Written request >> Rewrite every entry below, substituting "tap coordinates" for each occurrence of "click coordinates" and leaving all other text unchanged. Omit the pictures from your answer.

Data supplied >>
-- Start --

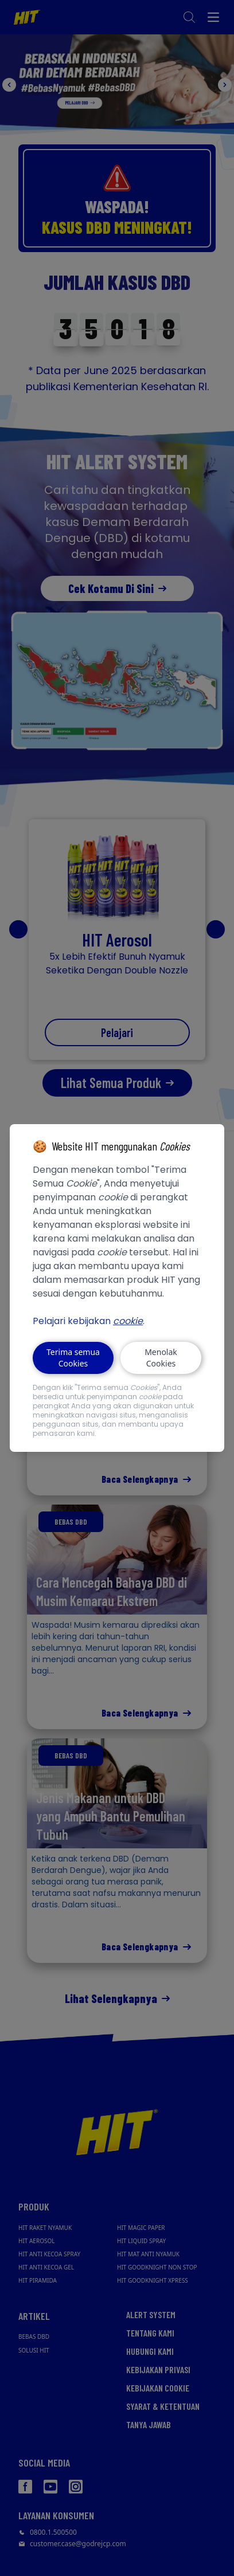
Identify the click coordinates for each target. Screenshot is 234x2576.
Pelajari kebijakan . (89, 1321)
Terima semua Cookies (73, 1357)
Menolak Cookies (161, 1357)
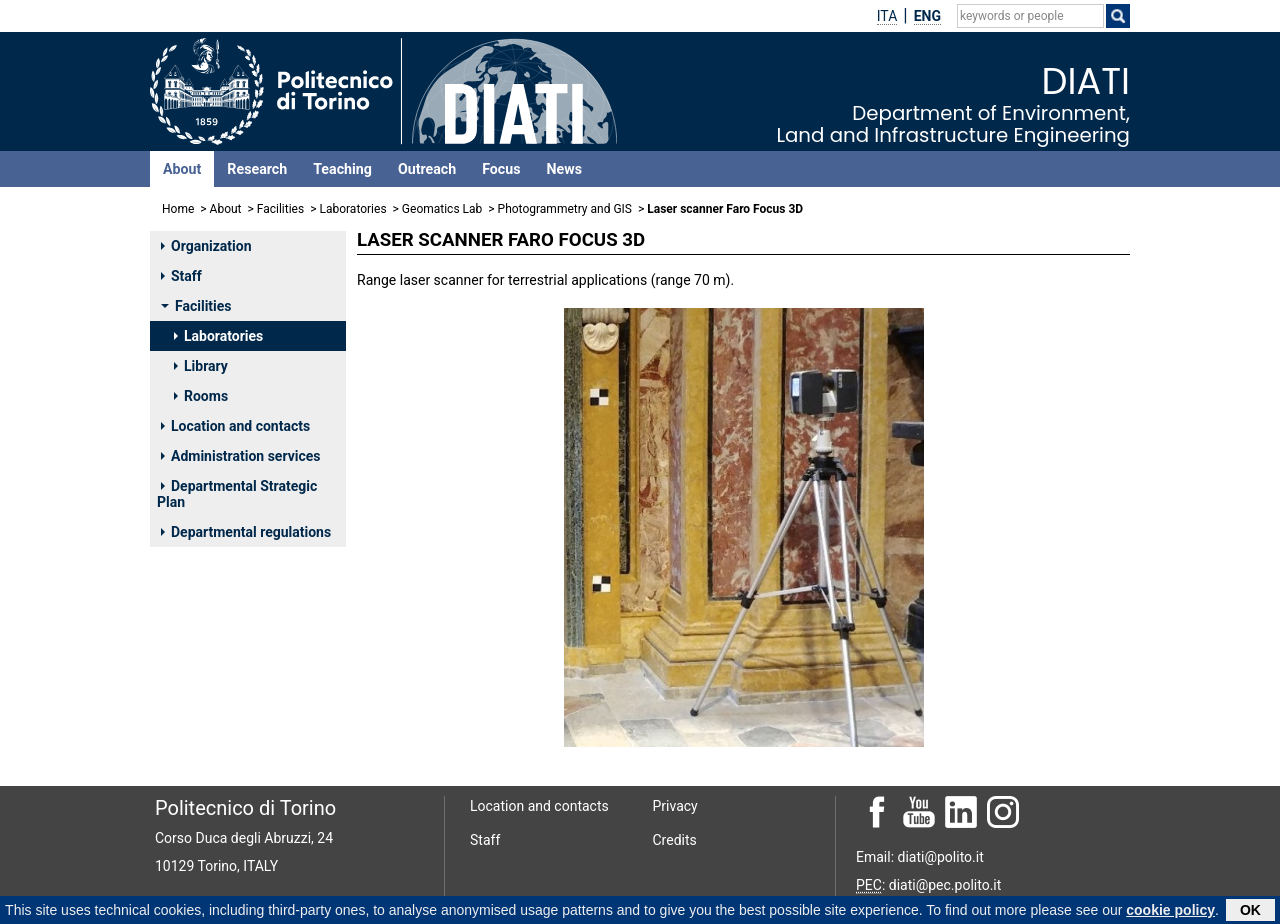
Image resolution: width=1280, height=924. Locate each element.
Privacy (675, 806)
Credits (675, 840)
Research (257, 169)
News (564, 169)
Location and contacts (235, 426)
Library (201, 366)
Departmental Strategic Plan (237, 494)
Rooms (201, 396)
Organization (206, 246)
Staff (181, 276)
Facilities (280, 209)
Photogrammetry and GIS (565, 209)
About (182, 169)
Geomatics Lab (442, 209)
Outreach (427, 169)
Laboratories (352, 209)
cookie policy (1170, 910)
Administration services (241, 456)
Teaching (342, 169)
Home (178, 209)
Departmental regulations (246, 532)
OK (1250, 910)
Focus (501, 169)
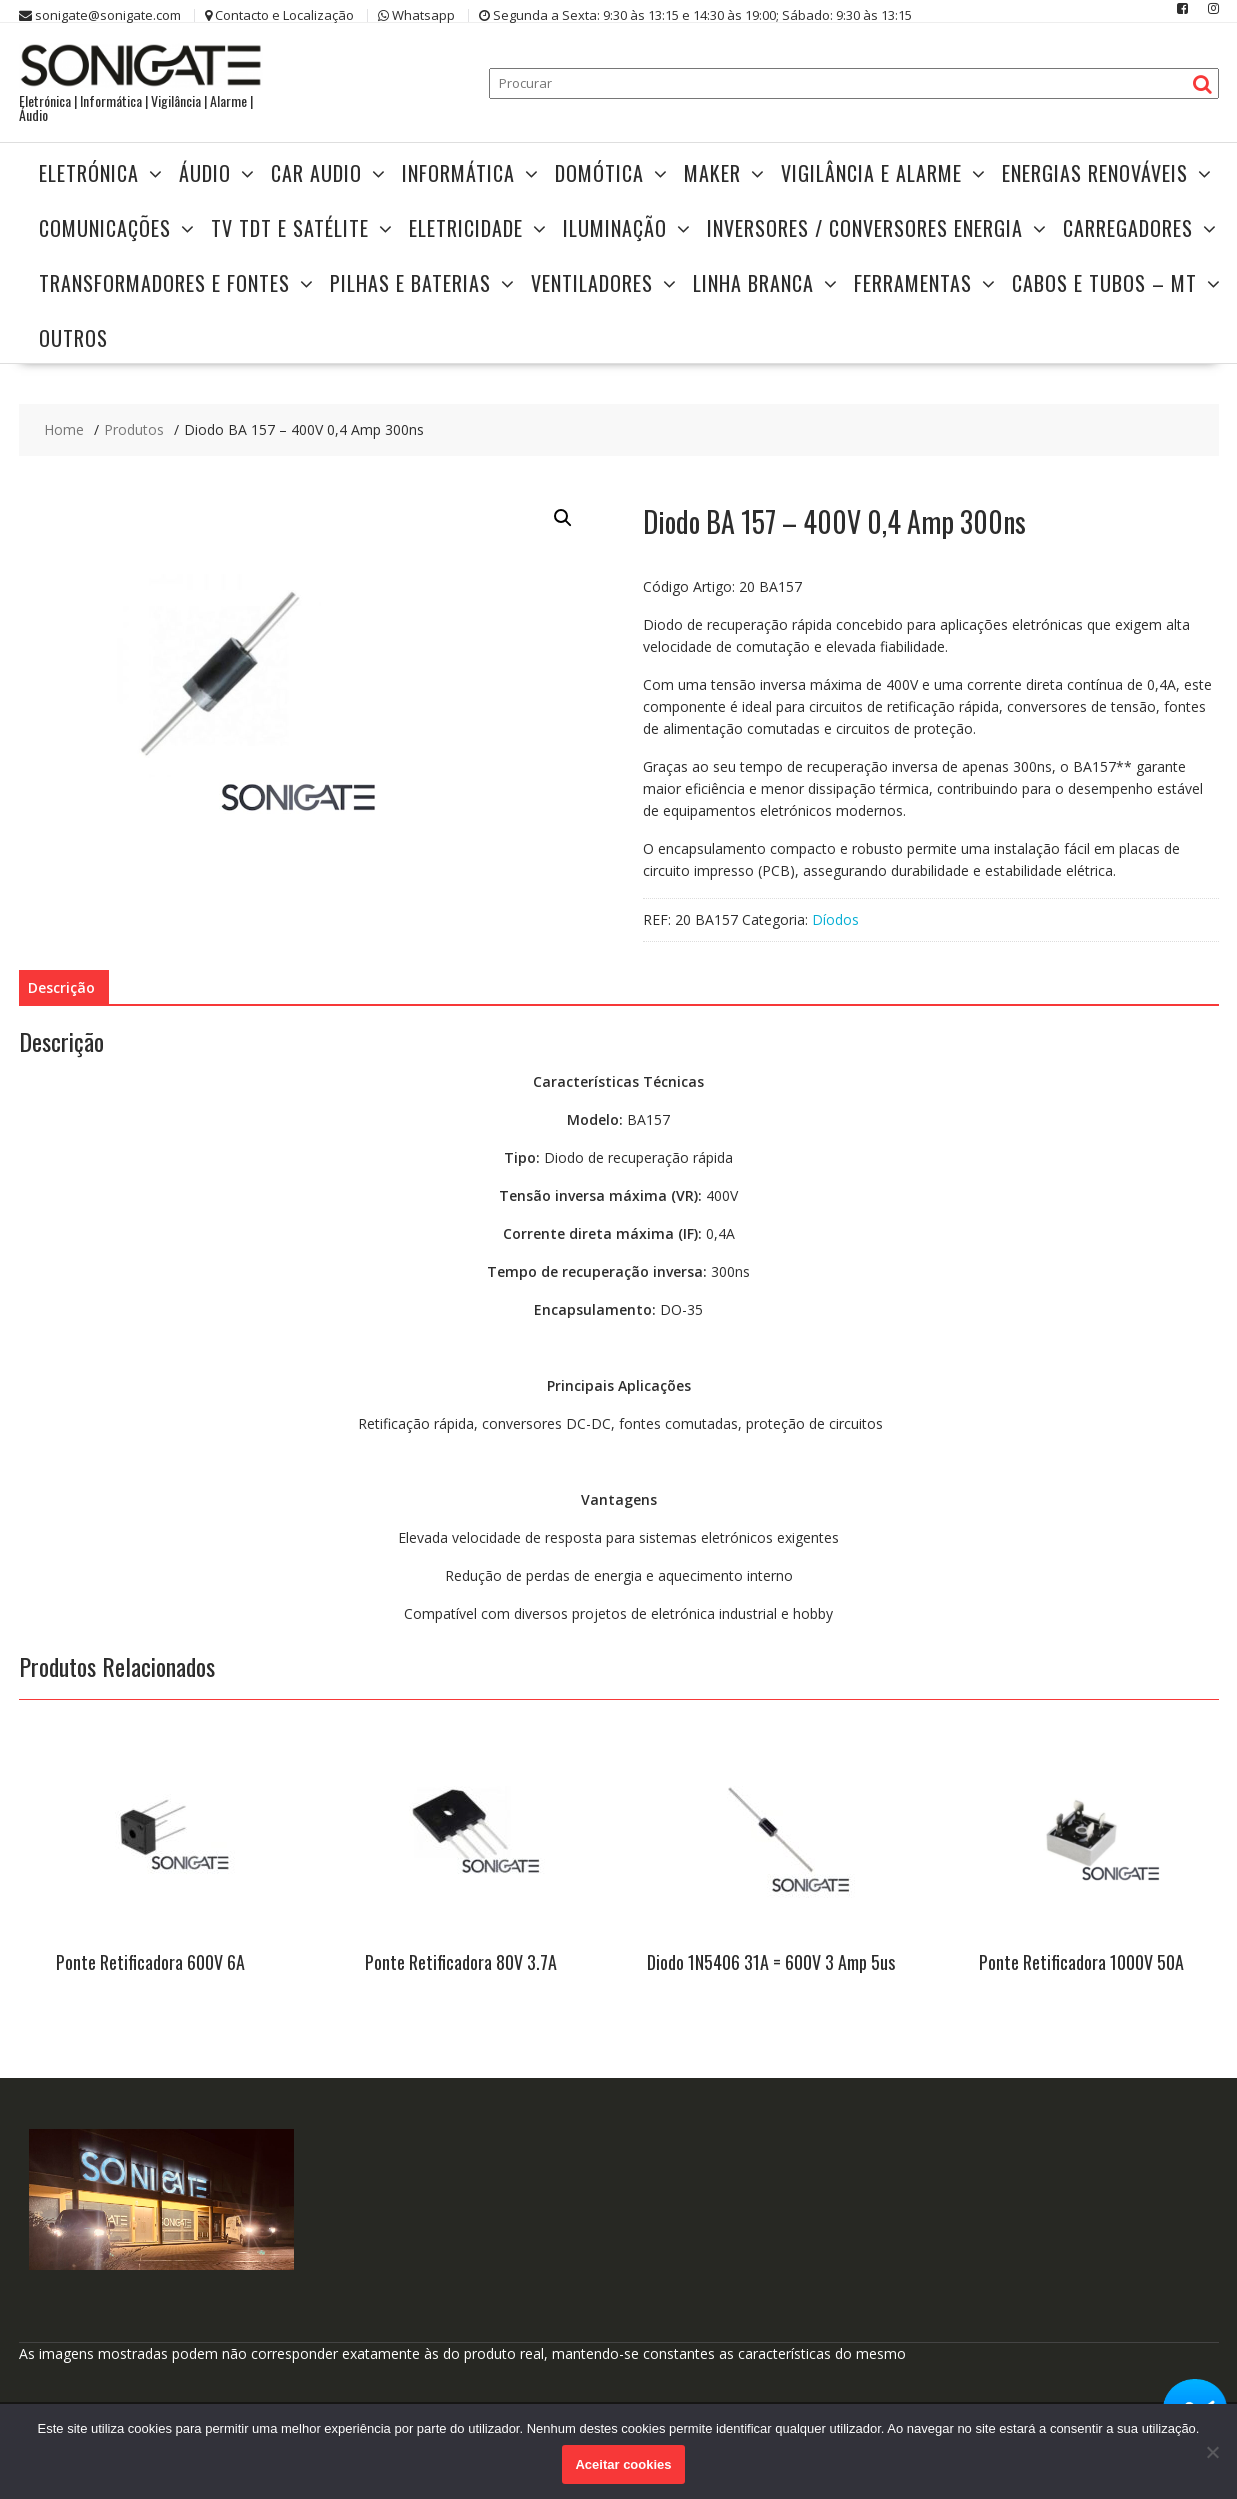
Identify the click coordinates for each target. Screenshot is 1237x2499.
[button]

-- End --

Result >>
Identify the tap coordinates for each target. Screenshot is 234x2576.
Pelajari kebijakan . (89, 1321)
Terima semua Cookies (73, 1357)
Menolak Cookies (161, 1357)
Image resolution: width=1280, height=924. Locate each element.
Privacy (675, 806)
Credits (675, 840)
Research (257, 169)
News (564, 169)
Location and contacts (235, 426)
Library (201, 366)
Departmental Strategic Plan (237, 494)
Rooms (201, 396)
Organization (206, 246)
Staff (181, 276)
Facilities (280, 209)
Photogrammetry and GIS (565, 209)
About (182, 169)
Geomatics Lab (442, 209)
Outreach (427, 169)
Laboratories (352, 209)
cookie policy (1170, 910)
Administration services (241, 456)
Teaching (342, 169)
Home (178, 209)
Departmental regulations (246, 532)
OK (1250, 910)
Focus (501, 169)
Identify the tap coordinates for each target. Screenshot is 1237x2499.
[button]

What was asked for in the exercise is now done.